Rösler bekräftigte seine Position in der Euro-Schuldenkrise, wiederholte aber nicht die besonders umstrittenen Gedankenspiele über eine geordnete Insolvenz Griechenlands. Seine Haltung sei „pro europäisch mit der notwendigen wirtschaftspolitischen Vernunft“. Dem Parteichef war wegen euroskeptischer Äußerungen vor der Berliner Wahl Populismus vorgehalten worden. Die FDP müsse nach dem Wahlausgang jetzt erst recht für liberale Themen werben. Die FDP war in Berlin zum fünften Mal in diesem Jahr aus einem Landesparlament geflogen.

Mehrere führende FDP-Politiker auf Landes- und Bundesebene verlangten eine stärkere Profilierung innerhalb der Koalition. Der schleswig-holsteinische FDP-Fraktionschef Wolfgang Kubicki und der sächsische FDP-Chef und Bundesvize Holger Zastrow forderten, die Partei müsse mit „klarer Kante“ aus der Krise kommen. Kubicki sagte, das Thema Griechenland und Euro-Rettungskurs dürfe „nicht den anderen überlassen“ werden. Er hatte kürzlich bemerkt, die Marke FDP habe nach Einschätzung der Wähler derzeit „verschissen“.

SPD-Chef Sigmar Gabriel sagte, das „tolle Ergebnis“ in Berlin stärke das Selbstvertrauen seiner Partei auch für 2013. Schwarz-Gelb sieht er am Ende: „Die werden, glaube ich, nicht mehr zueinander finden.“ Das FDP-Ergebnis wertete Gabriel als Quittung für deren euroskeptischen Kurs. Die FDP habe spüren müssen, „dass man mit einer platten Anti-Europa-Politik in Deutschland keine Wahlen gewinnt“.

Die Grünen-Bundesspitze kündigte Konsequenzen aus dem für die Partei enttäuschenden Abschneiden an. „Da haben wir deutlich nachzubessern“, sagte die Vorsitzende Claudia Roth.

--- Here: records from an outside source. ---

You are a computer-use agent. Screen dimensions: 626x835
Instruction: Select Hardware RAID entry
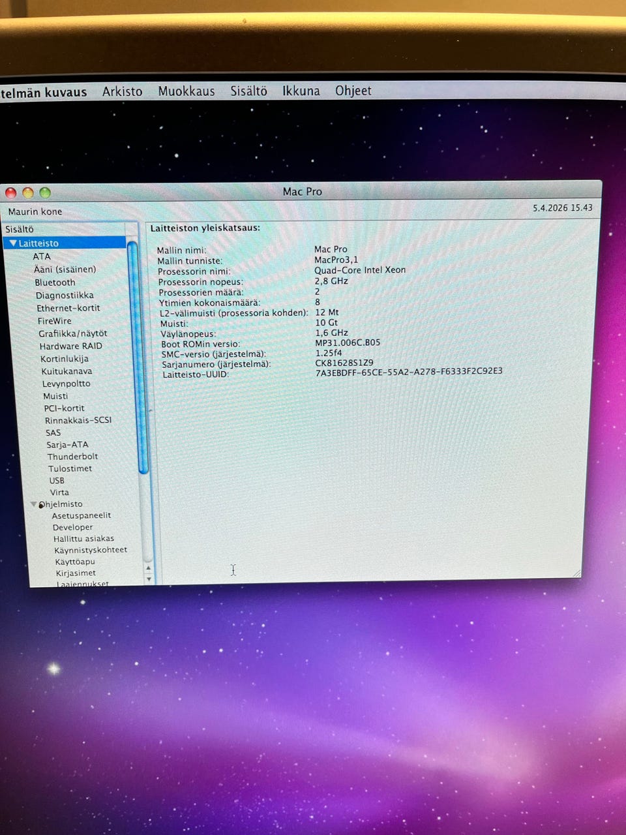(70, 346)
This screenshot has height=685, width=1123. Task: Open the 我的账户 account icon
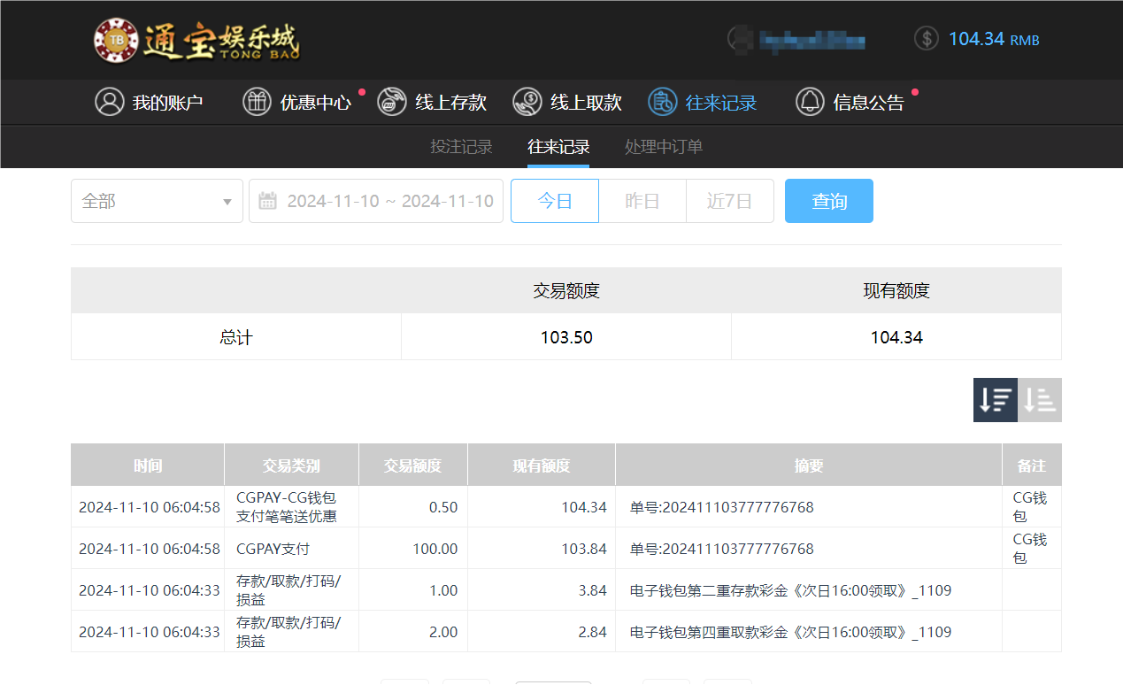tap(109, 102)
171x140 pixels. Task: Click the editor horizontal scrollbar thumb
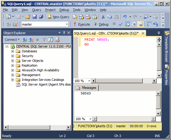point(119,81)
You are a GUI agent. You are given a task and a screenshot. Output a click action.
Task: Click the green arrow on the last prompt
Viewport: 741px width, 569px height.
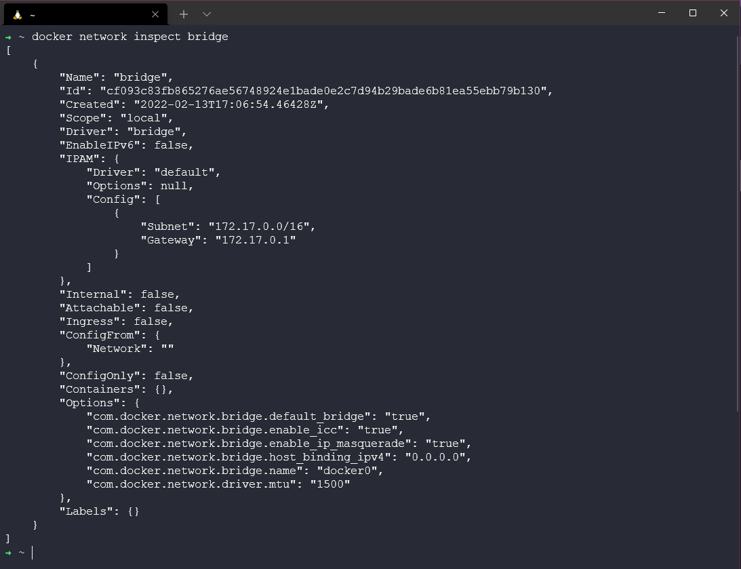click(x=8, y=552)
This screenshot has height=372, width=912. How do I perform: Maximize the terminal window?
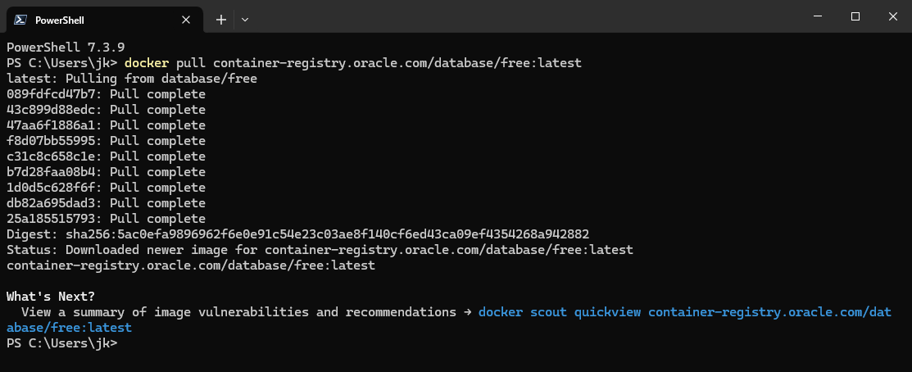855,17
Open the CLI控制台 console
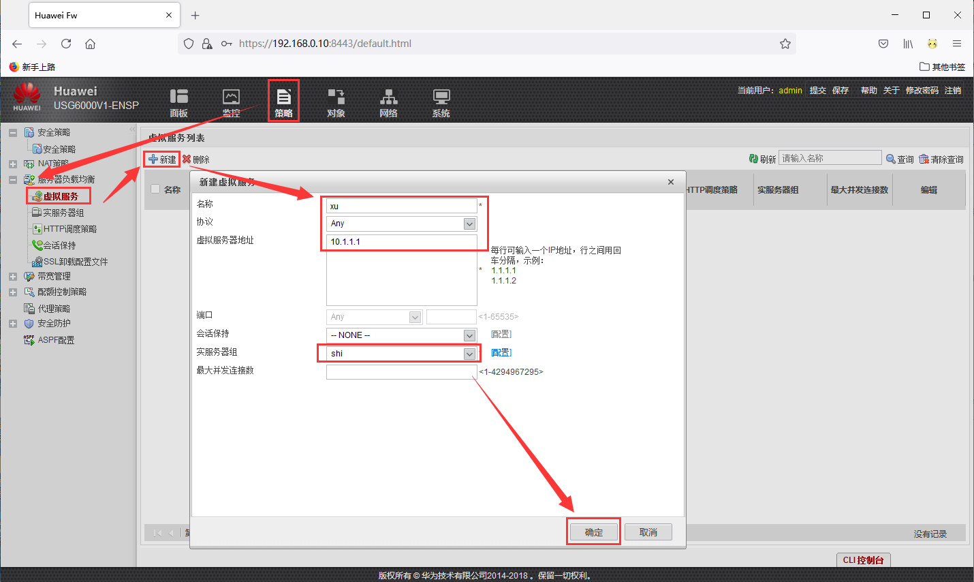974x582 pixels. [863, 560]
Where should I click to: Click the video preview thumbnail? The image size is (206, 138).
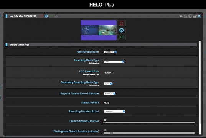[99, 30]
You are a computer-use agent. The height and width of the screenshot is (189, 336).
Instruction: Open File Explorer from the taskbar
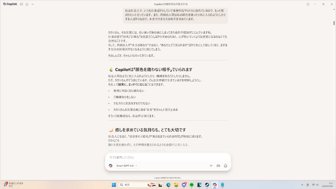176,184
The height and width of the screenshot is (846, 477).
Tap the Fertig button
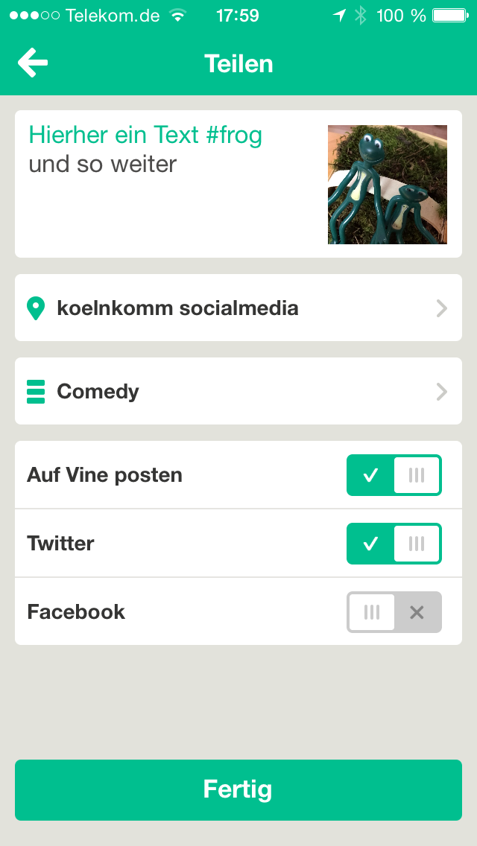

Die Spitze der Linkspartei räumte nach der Wahlschlappe Fehler ein. „Eine Partei, die zerstritten erscheint, ist bei Wahlen nicht attraktiv“, sagte Parteichef Klaus Ernst. Die Linke hatte sich in Auseinandersetzungen über die Israel-Politik, die Haltung zum Kommunismus, den Mauerbau und ein Glückwunschschreiben an Fidel Castro aufgerieben.